Lay out every line of the material below as a Markdown table with the columns Row and Line, skipping blank lines and leaving out the pictures.

(THE RECORDS begins)

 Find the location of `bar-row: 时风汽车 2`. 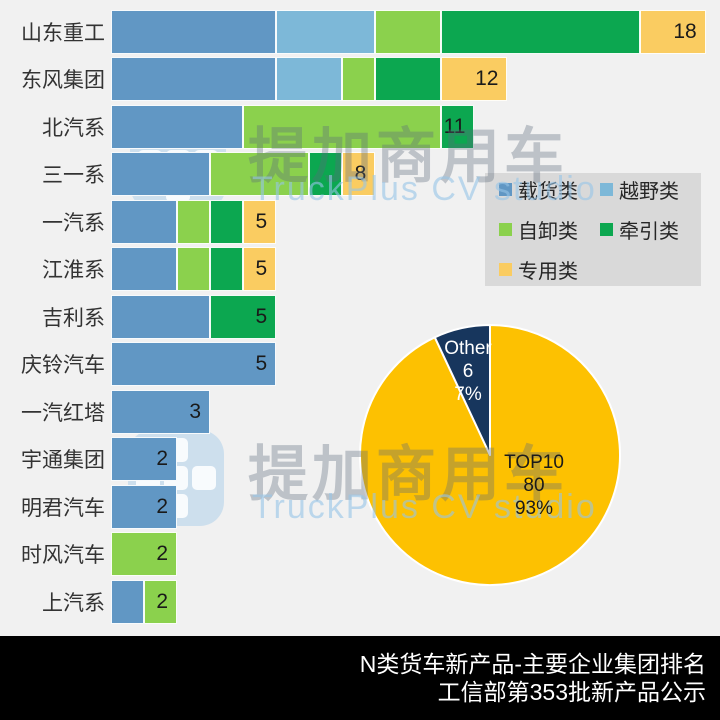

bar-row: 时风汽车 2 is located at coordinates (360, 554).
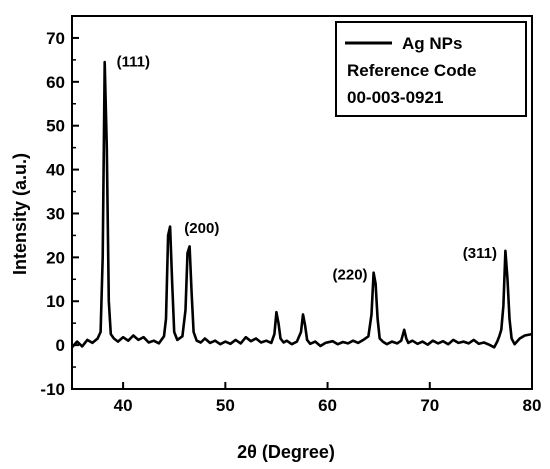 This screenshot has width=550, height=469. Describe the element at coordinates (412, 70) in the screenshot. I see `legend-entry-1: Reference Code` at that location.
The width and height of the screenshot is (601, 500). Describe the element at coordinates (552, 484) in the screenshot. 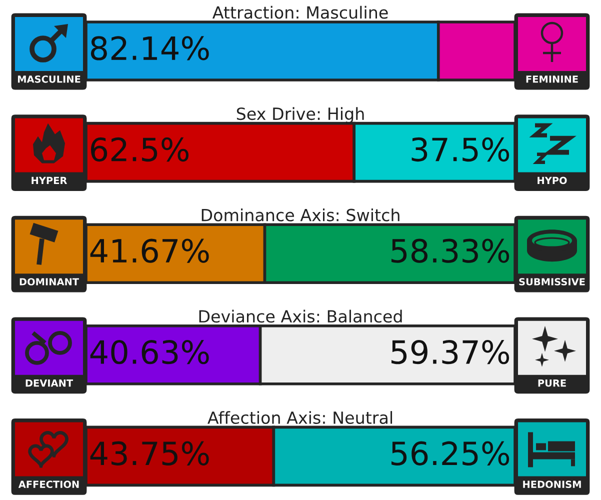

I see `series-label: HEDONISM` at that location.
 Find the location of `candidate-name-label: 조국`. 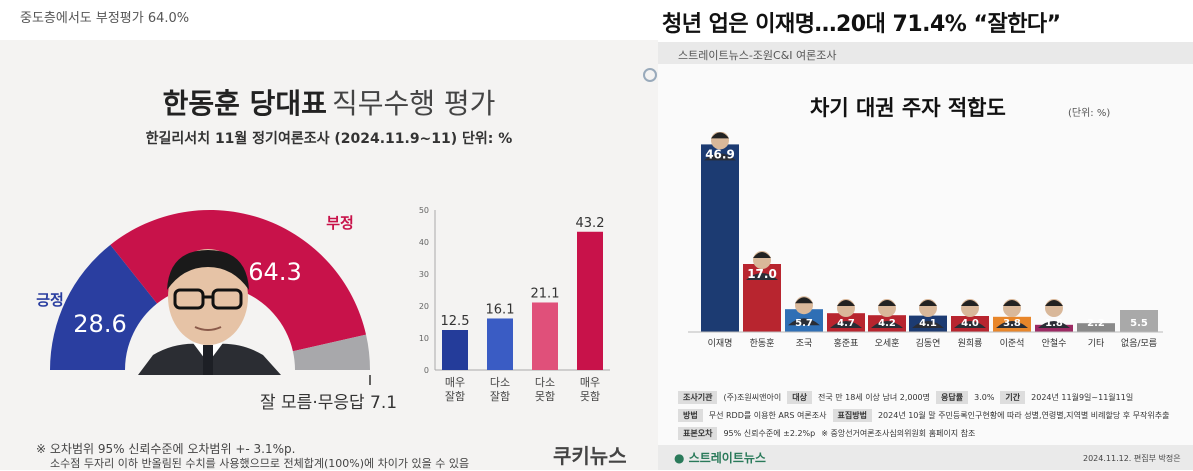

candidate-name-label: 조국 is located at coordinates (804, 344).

(THE RECORDS ends)

WRITTEN ANSWER:
| Row | Line |
|---|---|
| 1 |  Find the location of `bar-row: 时风汽车 2`.  |
| 2 | bar-row: 时风汽车 2 is located at coordinates (360, 554). |
| 3 |  This screenshot has width=550, height=469. Describe the element at coordinates (412, 70) in the screenshot. I see `legend-entry-1: Reference Code` at that location. |
| 4 | The width and height of the screenshot is (601, 500). Describe the element at coordinates (552, 484) in the screenshot.  |
| 5 | I see `series-label: HEDONISM` at that location. |
| 6 |  Find the location of `candidate-name-label: 조국`.  |
| 7 | candidate-name-label: 조국 is located at coordinates (804, 344). |